Drafting on my own post from this morning, the bad news for the Dodgers just got worse. All-Star reliever Eric Gagne will miss the remainder of the season due to Tommy John surgery. It will be the second such surgery for the 29 year old pitcher. According to Vin Scully, reserve catcher Paul Bako will also be sidelined for the season due to an ACL injury.

I don't wish injuries on anyone, but these setbacks definitely aren't good news for the playoff aspirations of a team already mired in a seven game death spiral.

Durbin apologizes

As reported by the Blogfather in his first-hour open. Details when the write-ups start.

3:29 P.M.

Here is the AP write-up.

4:03 P.M.

Reaction starts coming in. This from a pastor; my own thoughts began drifting in the same general direction once I heard/read the entire statement:

"As you know I'm a pastor, which means I spend a lot of time talking about repentance and forgiveness. I also listen to people confess and repent. Maybe I missed it, but I didn't hear Senator Durbin admit he had actually done anything wrong, only that he was sorry 'some were offended.' Which is another form of his previous statement, that he was sorry he was misunderstood, which is not the same as an admission of guilt, but an admission of unintended consequences. Again, am I wrong, did I miss something, or is he equivocating with tears this time?"

Getting 'caught' always makes one sorry. Saying that you're sorry that someone got offended doesn't even address what you actually did.

Just do it!

From a Washington Post report: The Senate on Monday refused for a second time to confirm John Bolton as U.S. ambassador to the United Nations, prompting his supporters to urge President Bush to bypass Congress and give the controversial nominee a recess appointment, which would last 18 months.

I for one say, just do it. Enough is enough. The Senate Democrats have hemmed and hawed, whined and cried about this nomination for months. They've had hearings; they delayed committee votes twice and once the nomination got to the floor, they've defeated cloture twice.

Enough. When it isn't even about the nominee anymore, how long do you let this kind of behavior go on?

Democrats said the issue is no longer Mr. Bolton, but an institutional fight with the administration over access to names from foreign communications intercepts, which Democrats want to see to determine whether Mr. Bolton was trying to bully analysts. Democrats said that as long as the information and materials on a speech on Syria's weapons program are not provided, they will block Mr. Bolton.

At the risk of seeming an unconcerned hyper-partisan, I strongly urge the President to make the recess appointment. After urging the Senate to do it's job for months, he is entitled to exercise his executive prerogative. And who knows, maybe a thumb in the eye will bring the Dems back to their senses.

Actually, make that a finger. I think you know which one.

Far-Wrong

Steve Benson, in a demonstration of just how influential blogging can be, is becoming a hot topic around town.

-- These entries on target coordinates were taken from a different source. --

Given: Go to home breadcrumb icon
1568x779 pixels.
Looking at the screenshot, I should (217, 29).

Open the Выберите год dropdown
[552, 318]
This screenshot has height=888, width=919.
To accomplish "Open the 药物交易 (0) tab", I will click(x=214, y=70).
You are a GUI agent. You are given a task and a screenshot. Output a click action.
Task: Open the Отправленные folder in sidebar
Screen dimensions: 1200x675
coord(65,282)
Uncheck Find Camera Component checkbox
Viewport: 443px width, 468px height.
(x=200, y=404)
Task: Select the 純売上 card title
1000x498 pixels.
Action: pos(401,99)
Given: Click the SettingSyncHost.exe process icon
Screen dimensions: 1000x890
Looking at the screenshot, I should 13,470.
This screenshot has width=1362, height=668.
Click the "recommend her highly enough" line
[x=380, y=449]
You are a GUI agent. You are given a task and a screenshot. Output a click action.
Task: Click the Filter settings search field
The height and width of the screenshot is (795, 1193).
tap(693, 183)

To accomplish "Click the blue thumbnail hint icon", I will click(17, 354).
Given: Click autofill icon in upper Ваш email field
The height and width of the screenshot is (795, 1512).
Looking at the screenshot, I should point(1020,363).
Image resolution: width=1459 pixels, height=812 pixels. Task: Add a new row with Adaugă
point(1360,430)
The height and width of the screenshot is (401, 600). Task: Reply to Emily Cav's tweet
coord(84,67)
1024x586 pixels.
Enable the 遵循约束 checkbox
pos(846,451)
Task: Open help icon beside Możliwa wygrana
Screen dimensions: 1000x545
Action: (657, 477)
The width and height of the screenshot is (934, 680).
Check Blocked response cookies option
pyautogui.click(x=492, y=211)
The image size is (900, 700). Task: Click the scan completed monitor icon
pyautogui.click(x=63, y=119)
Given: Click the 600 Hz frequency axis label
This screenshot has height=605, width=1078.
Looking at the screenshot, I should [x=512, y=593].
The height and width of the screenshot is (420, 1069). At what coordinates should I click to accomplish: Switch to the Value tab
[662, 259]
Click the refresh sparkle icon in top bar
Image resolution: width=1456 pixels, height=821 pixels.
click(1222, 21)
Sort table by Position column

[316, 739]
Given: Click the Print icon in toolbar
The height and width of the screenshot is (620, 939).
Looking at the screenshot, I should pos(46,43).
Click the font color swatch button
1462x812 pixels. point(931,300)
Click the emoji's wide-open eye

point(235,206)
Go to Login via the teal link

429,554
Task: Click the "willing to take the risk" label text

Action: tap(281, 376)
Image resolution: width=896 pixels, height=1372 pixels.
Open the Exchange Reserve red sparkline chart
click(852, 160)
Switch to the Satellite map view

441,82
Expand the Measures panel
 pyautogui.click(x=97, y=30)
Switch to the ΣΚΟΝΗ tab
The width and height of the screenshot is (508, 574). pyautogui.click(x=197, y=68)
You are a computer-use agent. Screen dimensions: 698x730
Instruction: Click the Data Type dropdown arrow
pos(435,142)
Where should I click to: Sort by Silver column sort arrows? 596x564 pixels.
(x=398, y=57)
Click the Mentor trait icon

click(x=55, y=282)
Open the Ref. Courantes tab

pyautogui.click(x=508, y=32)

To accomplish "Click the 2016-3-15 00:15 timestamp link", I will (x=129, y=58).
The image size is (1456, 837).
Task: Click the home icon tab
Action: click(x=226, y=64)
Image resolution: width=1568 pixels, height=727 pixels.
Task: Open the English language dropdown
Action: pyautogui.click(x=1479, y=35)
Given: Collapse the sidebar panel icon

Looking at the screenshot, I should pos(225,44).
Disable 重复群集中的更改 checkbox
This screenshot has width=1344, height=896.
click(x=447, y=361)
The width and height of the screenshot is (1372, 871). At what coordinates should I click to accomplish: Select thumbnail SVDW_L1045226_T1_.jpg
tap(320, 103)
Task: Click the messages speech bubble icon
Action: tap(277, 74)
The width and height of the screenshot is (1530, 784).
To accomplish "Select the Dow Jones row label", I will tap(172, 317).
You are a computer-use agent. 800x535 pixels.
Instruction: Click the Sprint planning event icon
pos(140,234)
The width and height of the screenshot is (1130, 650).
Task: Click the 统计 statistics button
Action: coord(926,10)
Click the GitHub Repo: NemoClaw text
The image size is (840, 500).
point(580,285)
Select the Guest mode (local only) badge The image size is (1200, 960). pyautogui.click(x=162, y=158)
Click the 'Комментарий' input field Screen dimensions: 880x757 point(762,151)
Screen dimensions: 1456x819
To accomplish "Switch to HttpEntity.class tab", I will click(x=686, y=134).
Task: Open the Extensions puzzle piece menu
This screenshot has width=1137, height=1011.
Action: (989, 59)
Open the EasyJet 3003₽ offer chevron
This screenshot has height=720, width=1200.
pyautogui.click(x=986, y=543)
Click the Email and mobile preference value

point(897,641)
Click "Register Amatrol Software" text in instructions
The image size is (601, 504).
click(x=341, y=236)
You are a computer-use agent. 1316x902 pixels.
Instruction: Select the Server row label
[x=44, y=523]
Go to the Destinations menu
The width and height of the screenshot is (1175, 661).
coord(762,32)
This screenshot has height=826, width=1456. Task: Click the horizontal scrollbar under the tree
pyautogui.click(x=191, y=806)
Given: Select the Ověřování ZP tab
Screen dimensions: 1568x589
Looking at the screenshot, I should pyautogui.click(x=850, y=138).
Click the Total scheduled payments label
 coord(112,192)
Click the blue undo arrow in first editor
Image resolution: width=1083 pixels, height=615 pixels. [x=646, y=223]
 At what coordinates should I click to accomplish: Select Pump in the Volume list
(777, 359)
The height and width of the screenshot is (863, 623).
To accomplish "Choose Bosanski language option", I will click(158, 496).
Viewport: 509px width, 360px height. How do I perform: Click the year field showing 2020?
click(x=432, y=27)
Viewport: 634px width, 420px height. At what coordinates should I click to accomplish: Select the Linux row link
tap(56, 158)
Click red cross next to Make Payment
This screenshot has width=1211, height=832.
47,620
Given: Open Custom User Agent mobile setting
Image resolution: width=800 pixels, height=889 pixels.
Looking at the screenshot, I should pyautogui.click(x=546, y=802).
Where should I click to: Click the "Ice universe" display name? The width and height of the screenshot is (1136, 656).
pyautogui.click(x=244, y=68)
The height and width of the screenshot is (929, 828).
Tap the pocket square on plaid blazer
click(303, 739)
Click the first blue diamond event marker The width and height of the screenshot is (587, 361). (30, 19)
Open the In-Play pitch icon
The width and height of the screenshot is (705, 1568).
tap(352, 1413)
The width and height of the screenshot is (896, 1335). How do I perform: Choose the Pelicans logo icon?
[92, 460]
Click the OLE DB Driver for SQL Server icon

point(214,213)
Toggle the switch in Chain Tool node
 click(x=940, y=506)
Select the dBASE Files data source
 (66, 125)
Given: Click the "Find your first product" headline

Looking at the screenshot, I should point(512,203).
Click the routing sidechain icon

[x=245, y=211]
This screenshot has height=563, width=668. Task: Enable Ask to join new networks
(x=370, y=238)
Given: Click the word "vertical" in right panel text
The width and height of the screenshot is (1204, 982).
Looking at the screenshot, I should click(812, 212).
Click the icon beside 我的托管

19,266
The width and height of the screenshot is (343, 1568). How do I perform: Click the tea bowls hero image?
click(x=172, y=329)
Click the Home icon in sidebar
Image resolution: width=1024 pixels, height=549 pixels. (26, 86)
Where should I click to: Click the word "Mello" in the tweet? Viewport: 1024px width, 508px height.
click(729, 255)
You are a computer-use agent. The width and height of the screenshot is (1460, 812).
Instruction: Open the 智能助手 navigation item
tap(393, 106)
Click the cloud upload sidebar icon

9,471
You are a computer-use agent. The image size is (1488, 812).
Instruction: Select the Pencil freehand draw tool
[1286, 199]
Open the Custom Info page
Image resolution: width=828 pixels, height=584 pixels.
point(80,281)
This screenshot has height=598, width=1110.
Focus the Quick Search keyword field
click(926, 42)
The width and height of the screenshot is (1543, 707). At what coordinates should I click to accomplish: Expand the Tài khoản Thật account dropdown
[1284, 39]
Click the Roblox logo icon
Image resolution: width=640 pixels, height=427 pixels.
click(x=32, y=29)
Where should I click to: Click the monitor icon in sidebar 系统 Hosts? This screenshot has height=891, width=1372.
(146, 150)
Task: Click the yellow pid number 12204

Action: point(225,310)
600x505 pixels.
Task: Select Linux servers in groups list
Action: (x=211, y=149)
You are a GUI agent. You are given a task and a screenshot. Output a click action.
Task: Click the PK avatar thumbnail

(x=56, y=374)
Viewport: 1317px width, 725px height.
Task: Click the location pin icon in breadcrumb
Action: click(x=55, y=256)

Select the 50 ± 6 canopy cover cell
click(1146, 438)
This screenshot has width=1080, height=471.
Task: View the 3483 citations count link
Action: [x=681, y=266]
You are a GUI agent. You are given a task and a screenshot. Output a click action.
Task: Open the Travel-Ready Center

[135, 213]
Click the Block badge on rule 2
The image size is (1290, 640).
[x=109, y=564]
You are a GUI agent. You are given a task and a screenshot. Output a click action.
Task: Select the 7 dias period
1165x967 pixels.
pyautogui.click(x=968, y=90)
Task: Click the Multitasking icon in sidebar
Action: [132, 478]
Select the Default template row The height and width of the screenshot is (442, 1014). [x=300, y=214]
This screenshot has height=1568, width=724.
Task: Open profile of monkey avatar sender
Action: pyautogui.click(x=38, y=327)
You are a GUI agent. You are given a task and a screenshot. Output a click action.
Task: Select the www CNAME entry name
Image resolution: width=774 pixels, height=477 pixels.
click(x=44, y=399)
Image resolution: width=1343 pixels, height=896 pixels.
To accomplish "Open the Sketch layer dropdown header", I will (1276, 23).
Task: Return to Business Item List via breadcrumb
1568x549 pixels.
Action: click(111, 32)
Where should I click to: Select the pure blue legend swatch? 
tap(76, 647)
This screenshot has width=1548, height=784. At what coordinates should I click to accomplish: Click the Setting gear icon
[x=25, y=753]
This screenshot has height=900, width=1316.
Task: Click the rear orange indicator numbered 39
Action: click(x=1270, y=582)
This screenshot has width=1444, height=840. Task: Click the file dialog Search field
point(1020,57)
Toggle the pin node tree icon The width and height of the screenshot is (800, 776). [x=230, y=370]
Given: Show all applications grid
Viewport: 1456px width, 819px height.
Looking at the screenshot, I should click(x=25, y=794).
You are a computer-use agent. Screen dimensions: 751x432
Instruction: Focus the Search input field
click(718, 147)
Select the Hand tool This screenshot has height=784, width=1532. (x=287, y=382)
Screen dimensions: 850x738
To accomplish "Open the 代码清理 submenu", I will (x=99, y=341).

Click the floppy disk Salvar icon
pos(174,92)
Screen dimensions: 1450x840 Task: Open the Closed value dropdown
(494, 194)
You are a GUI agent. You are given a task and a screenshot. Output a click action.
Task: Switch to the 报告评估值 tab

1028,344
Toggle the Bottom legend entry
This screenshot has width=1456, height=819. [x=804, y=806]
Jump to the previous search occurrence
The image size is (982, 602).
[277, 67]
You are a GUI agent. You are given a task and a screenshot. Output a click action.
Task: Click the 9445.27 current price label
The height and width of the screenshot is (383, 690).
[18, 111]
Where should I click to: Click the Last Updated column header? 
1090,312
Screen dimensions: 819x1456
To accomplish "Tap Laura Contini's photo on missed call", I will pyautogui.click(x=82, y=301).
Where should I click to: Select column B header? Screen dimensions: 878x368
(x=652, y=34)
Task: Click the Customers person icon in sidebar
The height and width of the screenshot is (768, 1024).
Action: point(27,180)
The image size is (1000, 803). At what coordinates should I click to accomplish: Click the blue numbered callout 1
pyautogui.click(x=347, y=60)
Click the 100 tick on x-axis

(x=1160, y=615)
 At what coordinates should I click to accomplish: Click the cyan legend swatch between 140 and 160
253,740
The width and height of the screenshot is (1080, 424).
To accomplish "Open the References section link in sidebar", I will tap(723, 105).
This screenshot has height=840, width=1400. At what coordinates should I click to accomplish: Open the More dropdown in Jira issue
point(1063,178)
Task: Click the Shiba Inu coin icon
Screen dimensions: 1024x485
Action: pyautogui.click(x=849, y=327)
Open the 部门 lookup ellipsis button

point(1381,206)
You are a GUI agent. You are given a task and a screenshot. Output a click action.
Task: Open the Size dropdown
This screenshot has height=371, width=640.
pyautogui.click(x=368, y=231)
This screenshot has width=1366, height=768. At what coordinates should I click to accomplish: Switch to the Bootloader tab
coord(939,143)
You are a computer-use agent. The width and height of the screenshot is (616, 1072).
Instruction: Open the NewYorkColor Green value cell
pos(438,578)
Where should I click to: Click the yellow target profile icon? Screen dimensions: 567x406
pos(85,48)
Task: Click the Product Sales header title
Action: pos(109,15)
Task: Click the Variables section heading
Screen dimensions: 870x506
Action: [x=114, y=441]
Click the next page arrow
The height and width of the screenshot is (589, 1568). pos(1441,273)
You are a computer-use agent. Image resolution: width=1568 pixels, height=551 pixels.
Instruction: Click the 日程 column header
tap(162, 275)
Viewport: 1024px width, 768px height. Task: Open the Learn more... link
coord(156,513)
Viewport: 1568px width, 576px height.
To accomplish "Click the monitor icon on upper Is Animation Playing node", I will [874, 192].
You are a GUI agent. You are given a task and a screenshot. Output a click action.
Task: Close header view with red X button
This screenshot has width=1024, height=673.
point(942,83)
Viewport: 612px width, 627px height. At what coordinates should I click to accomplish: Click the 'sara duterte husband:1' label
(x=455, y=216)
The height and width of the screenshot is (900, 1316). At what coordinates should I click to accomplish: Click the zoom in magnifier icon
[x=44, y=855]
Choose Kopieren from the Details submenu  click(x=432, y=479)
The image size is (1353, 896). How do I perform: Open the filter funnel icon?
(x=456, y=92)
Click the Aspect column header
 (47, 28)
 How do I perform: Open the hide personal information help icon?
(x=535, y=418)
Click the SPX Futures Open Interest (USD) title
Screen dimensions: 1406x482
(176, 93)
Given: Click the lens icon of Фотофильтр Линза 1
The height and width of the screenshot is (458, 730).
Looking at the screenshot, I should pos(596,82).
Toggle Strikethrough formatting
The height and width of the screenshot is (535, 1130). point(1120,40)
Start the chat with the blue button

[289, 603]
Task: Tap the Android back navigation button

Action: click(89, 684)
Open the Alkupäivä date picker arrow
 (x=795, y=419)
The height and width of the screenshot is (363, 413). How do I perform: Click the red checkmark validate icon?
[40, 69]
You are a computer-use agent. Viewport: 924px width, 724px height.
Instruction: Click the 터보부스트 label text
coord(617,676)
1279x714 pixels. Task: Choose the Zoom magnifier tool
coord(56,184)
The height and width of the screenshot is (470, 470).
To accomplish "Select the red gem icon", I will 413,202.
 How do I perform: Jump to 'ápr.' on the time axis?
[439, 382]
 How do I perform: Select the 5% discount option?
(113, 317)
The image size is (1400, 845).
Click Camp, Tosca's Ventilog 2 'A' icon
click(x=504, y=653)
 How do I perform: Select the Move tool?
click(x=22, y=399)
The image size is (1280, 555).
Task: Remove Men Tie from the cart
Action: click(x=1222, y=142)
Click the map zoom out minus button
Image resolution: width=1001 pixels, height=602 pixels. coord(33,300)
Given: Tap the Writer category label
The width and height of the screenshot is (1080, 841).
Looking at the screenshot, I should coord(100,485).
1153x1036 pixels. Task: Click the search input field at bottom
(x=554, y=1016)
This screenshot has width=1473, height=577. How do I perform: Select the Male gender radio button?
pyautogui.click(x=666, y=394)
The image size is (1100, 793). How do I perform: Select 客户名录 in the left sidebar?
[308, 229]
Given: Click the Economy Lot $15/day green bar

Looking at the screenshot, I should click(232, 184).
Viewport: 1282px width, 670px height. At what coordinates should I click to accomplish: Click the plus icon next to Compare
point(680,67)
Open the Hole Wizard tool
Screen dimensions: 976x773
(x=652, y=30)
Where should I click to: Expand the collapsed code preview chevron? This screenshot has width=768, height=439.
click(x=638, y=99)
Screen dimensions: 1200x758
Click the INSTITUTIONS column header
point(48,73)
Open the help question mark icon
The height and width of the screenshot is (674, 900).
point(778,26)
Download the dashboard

James in Chandler, for one, says "Enough is enough!":

Cartoonist Steve Benson is out of control!

Using the medical results of the vegetative state of an individual to make one of his far-left comments in last Friday's cartoon is over the line.

Obviously, you have no minimum standards for basic human behavior. It is also obvious there is no review of his work. I love Benson, but he cannot yell "fire" in a crowded theater.

I didn't bother with it because, a) I hate giving this guy publicity of any sort or size. He doesn't deserve it; he's just not that good, and b) it was a disgustingly rabid attack. I begrudge no one their views of those they disagree with politically, but I do draw a line. One that cartoon crossed over.

Robert in Phoenix disagrees. To each their own I guess.